We learned in school at an early age to not just answer a question, but to show how we arrived at our conclusion. In most cases, this was the only way to earn credit.
That concept carries us forward, as public-sector agencies recognize the need to show their work to the constituents they serve. Open-data sharing and government transparency are fundamental expectations for our citizens.
Cities, counties and states provide many critical services to the community that often go overlooked, undervalued or represented poorly by a single incident. By boosting visibility and transparency through open-data initiatives, agencies can better earn respect from citizens who recognize the value that agencies contribute to their quality of life.
Today’s world places information access in the palm of our hands. We’re constantly bombarded with more and more data every day. It’s served up in multiple ways — through smartphones, smart appliances, smart cars and other smart objects that collect and exchange data.
Thanks to the continued proliferation of social media outlets, we’re instantly assaulted with information whenever a newsworthy event occurs in the world. It’s no wonder that we’ve grown accustomed to the speed and a high level of detail in our information. Governments aren’t exempt from this changing expectation.
Smart governments interact with their citizens to form partnerships to address city- or statewide challenges, whether that means identifying a pothole that needs to be fixed or monitoring statewide spending on IT products and services.
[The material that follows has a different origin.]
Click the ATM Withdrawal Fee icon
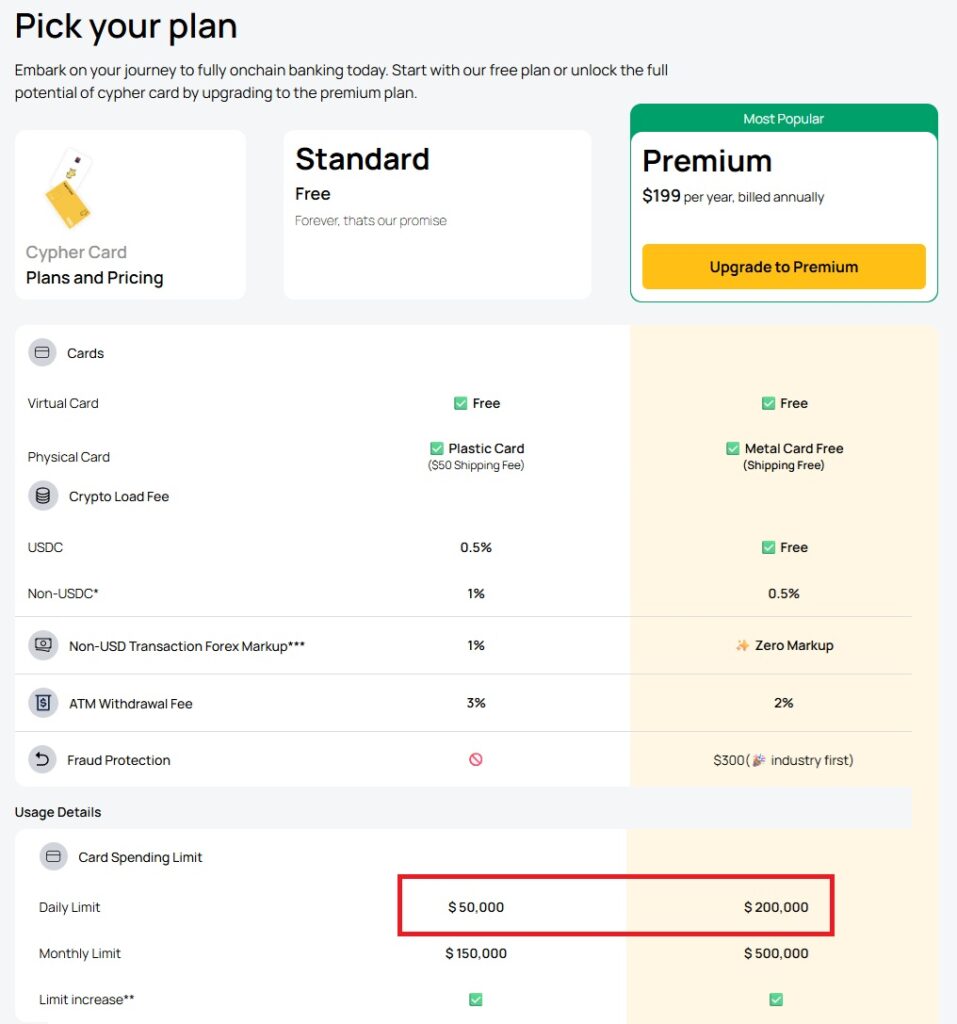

Fostering transparency by providing open data on a self-service basis doesn’t only provide goodwill and engage citizens, but also delivers business value. Opportunities include reduced transactional and service costs, increased customer satisfaction, greater operational efficiencies and private-sector development of new uses for data.
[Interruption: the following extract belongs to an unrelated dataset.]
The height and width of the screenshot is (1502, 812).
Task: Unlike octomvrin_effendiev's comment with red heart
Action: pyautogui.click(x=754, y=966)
Providing open data can be challenging. Governments must decide what data is important and ensure that it’s accurate and free of any personally identifiable information in order to protect a individual’s identity. And once they decide to engage, they must keep the stream of data flowing and current in order to maintain the public’s trust and confidence. In addition to focusing on reliability and accuracy, open governments must also make information easily accessible in a machine-readable format, provide extensive high-value data sets for public consumption and publish data that has both breadth and depth of granularity.
By showing their work, local and state governments can not only highlight the great effort and service that they provide, but improve their operations and standing in the community, including with the individual citizens that they support.